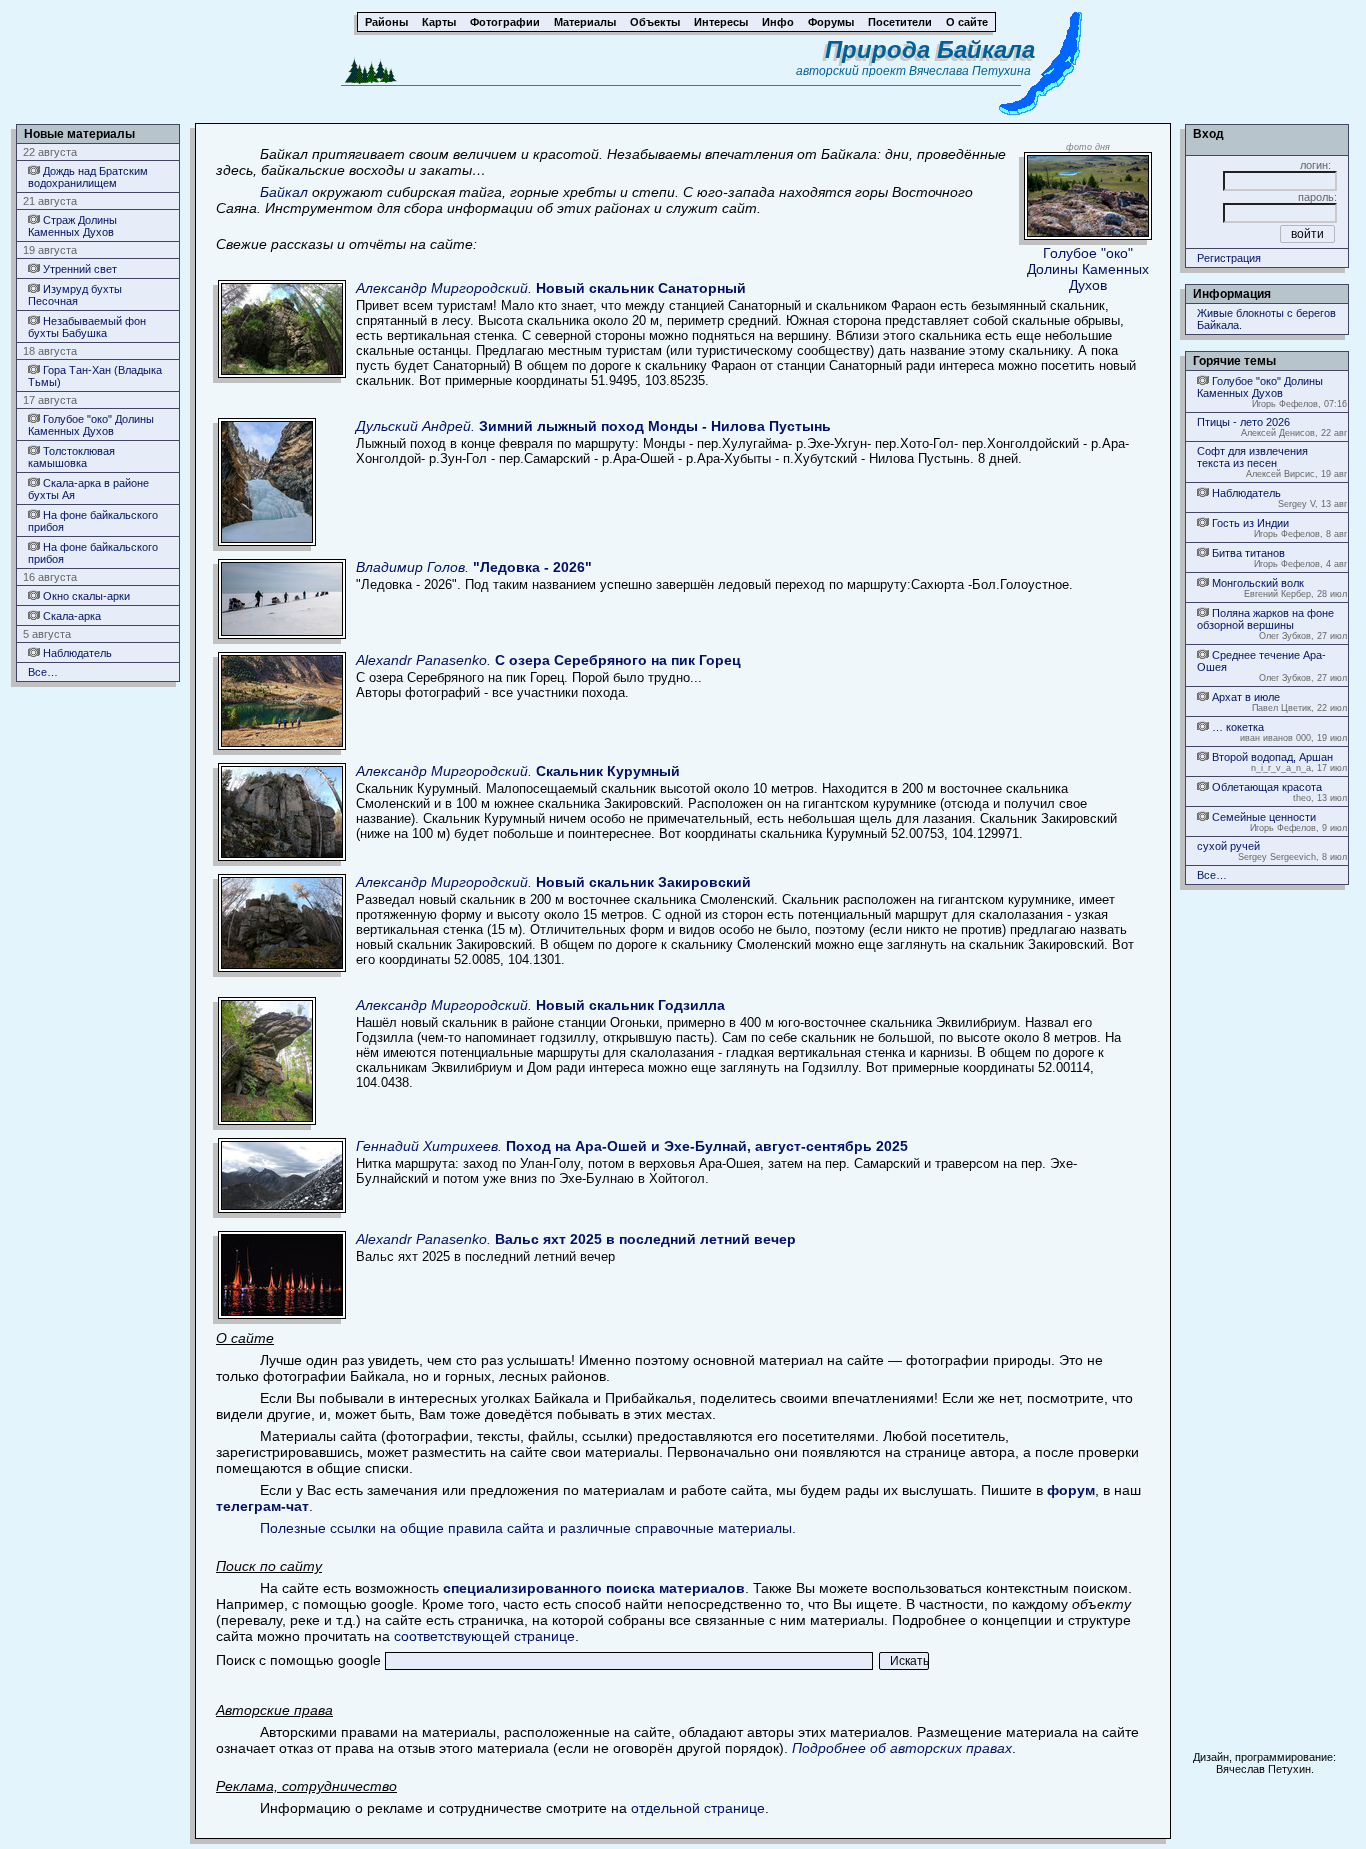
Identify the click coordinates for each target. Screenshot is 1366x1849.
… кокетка (1236, 727)
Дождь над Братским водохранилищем (88, 177)
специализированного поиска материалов (594, 1588)
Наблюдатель (76, 653)
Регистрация (1229, 258)
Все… (43, 672)
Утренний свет (78, 269)
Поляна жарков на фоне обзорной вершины (1265, 619)
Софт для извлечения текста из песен (1252, 457)
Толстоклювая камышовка (71, 457)
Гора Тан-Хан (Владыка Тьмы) (95, 376)
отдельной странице (698, 1808)
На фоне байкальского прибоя (93, 521)
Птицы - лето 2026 (1243, 422)
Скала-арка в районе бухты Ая (88, 489)
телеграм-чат (262, 1506)
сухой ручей (1228, 846)
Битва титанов (1247, 553)
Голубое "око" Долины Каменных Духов (91, 425)
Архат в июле (1244, 697)
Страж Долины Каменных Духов (72, 226)
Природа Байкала (930, 49)
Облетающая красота (1265, 787)
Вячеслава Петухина (970, 71)
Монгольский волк (1256, 583)
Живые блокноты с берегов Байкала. (1266, 319)
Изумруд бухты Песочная (75, 295)
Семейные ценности (1262, 817)
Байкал (284, 192)
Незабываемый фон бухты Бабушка (87, 327)
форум (1071, 1490)
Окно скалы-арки (85, 596)
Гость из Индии (1249, 523)
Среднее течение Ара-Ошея (1261, 661)
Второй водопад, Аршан (1271, 757)
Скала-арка (70, 616)
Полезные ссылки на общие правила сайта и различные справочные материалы (526, 1528)
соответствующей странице (484, 1636)
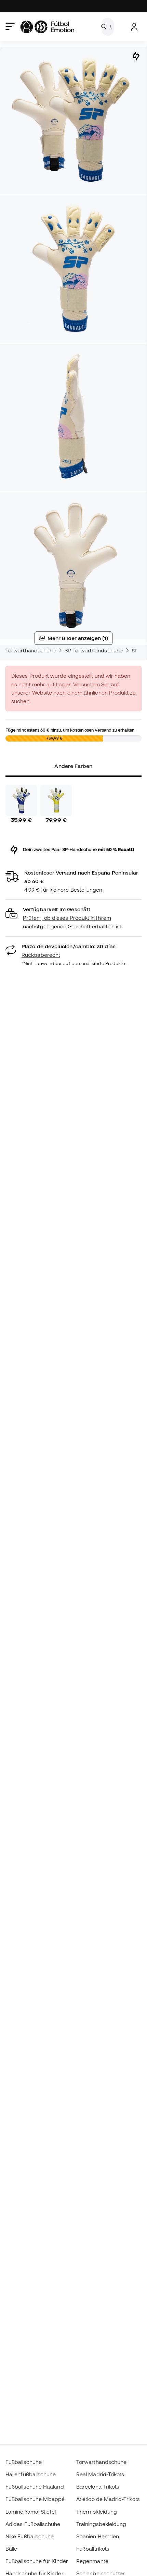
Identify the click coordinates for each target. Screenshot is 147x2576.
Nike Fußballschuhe (29, 2536)
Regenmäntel (92, 2561)
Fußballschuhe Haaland (34, 2486)
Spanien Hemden (97, 2536)
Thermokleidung (96, 2511)
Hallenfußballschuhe (30, 2474)
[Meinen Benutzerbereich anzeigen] (134, 27)
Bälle (11, 2548)
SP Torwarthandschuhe (94, 650)
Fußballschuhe (23, 2462)
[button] (73, 918)
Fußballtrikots (92, 2548)
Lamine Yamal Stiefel (30, 2511)
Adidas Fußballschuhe (33, 2524)
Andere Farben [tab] (73, 766)
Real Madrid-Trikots (100, 2474)
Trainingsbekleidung (101, 2524)
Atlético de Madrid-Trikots (108, 2499)
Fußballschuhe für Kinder (36, 2561)
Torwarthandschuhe (30, 650)
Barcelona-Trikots (97, 2486)
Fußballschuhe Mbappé (35, 2499)
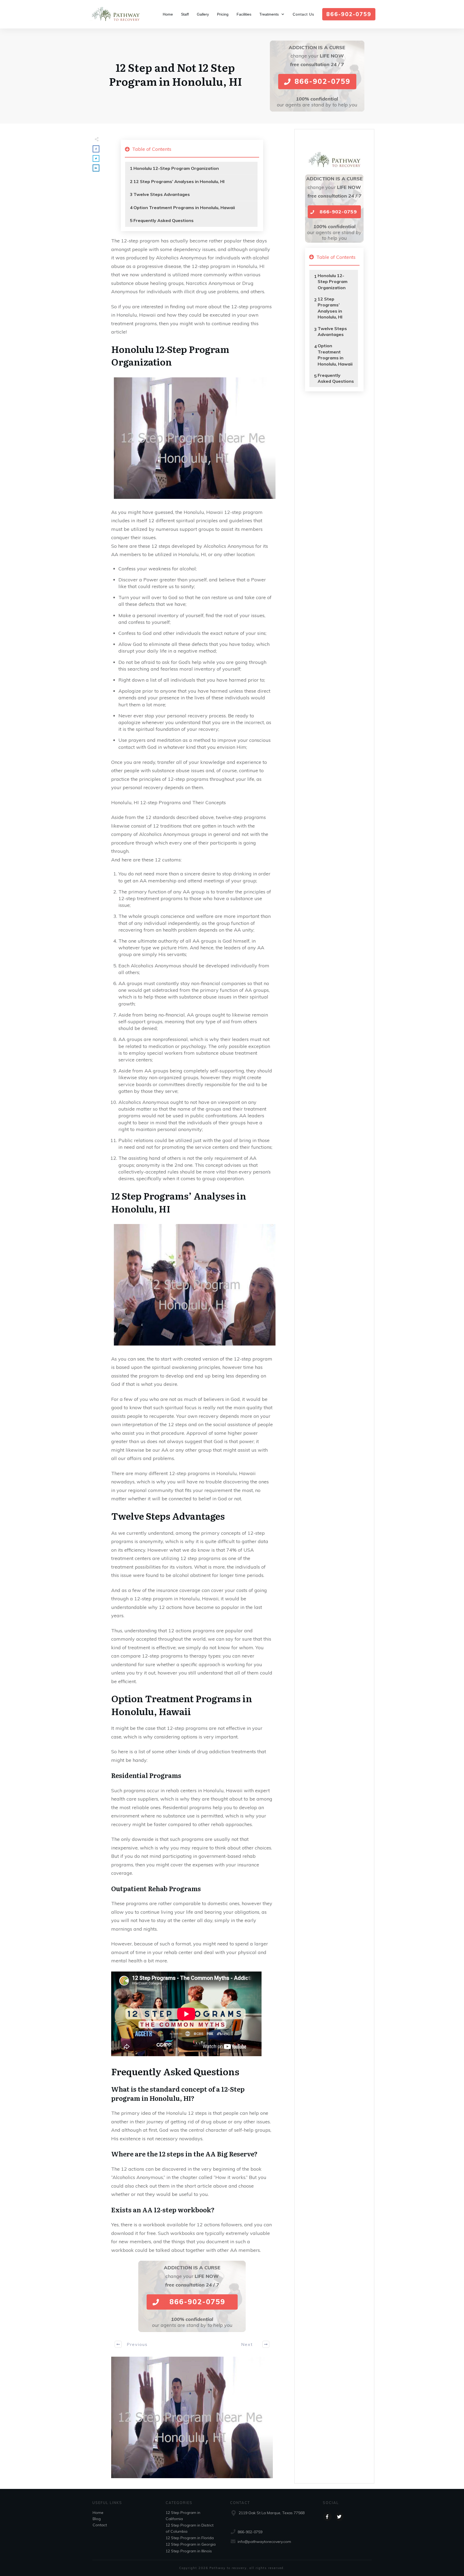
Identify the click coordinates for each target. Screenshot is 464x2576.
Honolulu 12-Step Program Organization (176, 168)
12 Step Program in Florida (190, 2537)
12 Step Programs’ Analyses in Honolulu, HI (178, 181)
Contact (100, 2525)
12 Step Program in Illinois (189, 2551)
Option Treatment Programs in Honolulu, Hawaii (184, 207)
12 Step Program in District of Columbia (189, 2528)
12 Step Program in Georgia (191, 2544)
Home (98, 2512)
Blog (97, 2518)
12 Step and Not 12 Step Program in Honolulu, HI (175, 74)
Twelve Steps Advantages (161, 194)
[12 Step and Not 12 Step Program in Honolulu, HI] (192, 2417)
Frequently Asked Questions (163, 220)
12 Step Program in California (183, 2515)
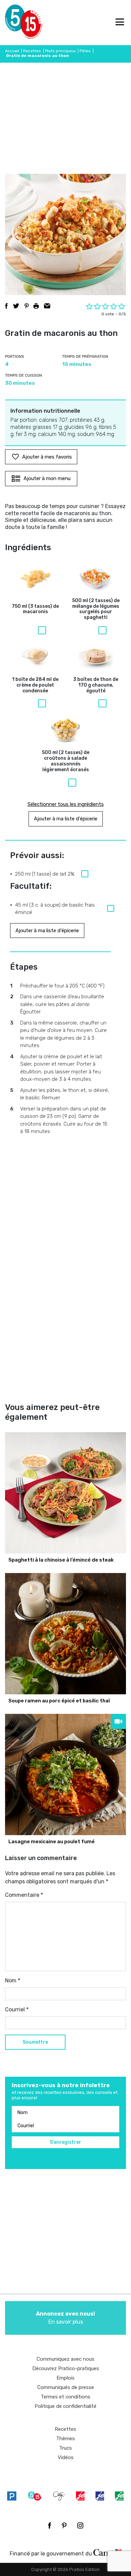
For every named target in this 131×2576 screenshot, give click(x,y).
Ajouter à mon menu (47, 478)
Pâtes (85, 51)
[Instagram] (80, 2525)
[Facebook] (49, 2525)
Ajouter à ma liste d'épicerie (65, 819)
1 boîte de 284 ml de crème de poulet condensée (35, 685)
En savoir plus (65, 2318)
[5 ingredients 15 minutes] (16, 22)
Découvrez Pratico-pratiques (65, 2368)
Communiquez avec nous (65, 2359)
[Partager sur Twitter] (16, 306)
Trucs (65, 2448)
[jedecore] (99, 2496)
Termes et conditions (65, 2397)
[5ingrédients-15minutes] (35, 2496)
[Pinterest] (64, 2525)
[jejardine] (119, 2496)
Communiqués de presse (65, 2387)
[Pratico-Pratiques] (11, 2496)
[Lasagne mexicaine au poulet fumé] (65, 1774)
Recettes (32, 51)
_ _ _ _
Your assignment: Without any picture, return exactly the lines of the records above from the first through the line that contains "Поляна жарков на".

Output of the exercise:
Identify the click coordinates for each target. Screenshot is 1366x1849.
… кокетка (1236, 727)
Дождь над Братским водохранилищем (88, 177)
специализированного поиска материалов (594, 1588)
Наблюдатель (76, 653)
Регистрация (1229, 258)
Все… (43, 672)
Утренний свет (78, 269)
Поляна жарков на фоне обзорной вершины (1265, 619)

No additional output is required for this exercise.